Open marco-brandizi opened 5 months ago
Hi Marco, thanks for your input! Here are a few comments on what you wrote. Looking forward to discuss this in our meeting.
In the current draft description, LabProtocol has the properties bioSample, sample, computationalTool, labEquipment, reagent. LabProcess doesn't have any of these properties.
As far as I know, this can be a problem when multiple protocol applications (ie, LabProcess instances) are variants of the same protocol/plan (ie, a LabProtocol instance, linked via executesLabProtocol with n-1 cardinality), especially in the case of bioSample. For instance, suppose that essentially the same treatment (protocol) is administered to all the biosamples in two treatment groups, and one group uses a reagent, while the other group uses another (similar examples could be made with two versions of a software product or lab machinery).
Shouldn't these properties be allowed in LabProcess too?
The current LabProcess
type was inspired by the ISA model. There, a protocol has constant components and variable parameters. We intended to use reagents
, labEquipment
and computationalTool
as components (they are part of the LabProtocol
type) while the process defines the variable parameters. Multiple processes can implement the same protocol, but only differ in parameters and in the inputs/outputs. Therefore, if components change, it is a different protocol (e.g. in your example, either you're describing two distinct protocols, or the reagents and the software should be described as parameters). Of course, such a restriction is up for discussion, we're only describing how the LabProcess
type was designed.
Moreover, in this issue it was proposed to add PropertyValue to the range of such properties. In my view (and from experience with the ISA model) , having them as sub-properties of parameterValue (in the case of LabProcess) and as sub-properties of a new property named like parameter with FormalParameter in the range (in the case of LabProtocol) would simplify searches and use cases, since often things like reagents or software names are searched in the lab parameters.
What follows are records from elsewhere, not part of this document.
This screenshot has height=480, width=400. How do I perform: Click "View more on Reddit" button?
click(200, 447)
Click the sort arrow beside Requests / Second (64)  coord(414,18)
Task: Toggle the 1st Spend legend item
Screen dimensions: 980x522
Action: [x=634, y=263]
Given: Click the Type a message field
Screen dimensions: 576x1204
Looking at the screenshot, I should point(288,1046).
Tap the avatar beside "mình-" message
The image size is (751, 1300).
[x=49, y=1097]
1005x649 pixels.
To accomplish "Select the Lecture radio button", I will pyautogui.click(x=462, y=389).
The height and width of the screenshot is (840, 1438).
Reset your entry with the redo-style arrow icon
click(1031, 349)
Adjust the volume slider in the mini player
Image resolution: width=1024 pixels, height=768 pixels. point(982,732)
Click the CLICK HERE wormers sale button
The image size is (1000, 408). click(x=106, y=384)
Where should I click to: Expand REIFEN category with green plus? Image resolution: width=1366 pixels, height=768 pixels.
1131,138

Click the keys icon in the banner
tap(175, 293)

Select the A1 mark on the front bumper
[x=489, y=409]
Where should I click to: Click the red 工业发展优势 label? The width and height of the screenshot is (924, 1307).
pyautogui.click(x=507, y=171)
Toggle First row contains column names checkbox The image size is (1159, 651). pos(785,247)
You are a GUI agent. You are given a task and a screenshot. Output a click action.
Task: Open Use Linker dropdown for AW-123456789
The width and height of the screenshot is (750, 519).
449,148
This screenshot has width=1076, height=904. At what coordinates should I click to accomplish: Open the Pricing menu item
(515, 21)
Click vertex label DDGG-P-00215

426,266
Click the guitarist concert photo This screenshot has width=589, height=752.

This indeed fits to what we explained above: annotating reagents and software as parameters should be perfectly fine. We believe the important part is to make a clear distinction between constant and variable properties in the vocabulary, but of course reagents and softwares can be both. As a short remark, we don't think that FormalParameter fits into the range of components and parameters, as it has a completely different semantic interpretation strictly tied to computational workflows.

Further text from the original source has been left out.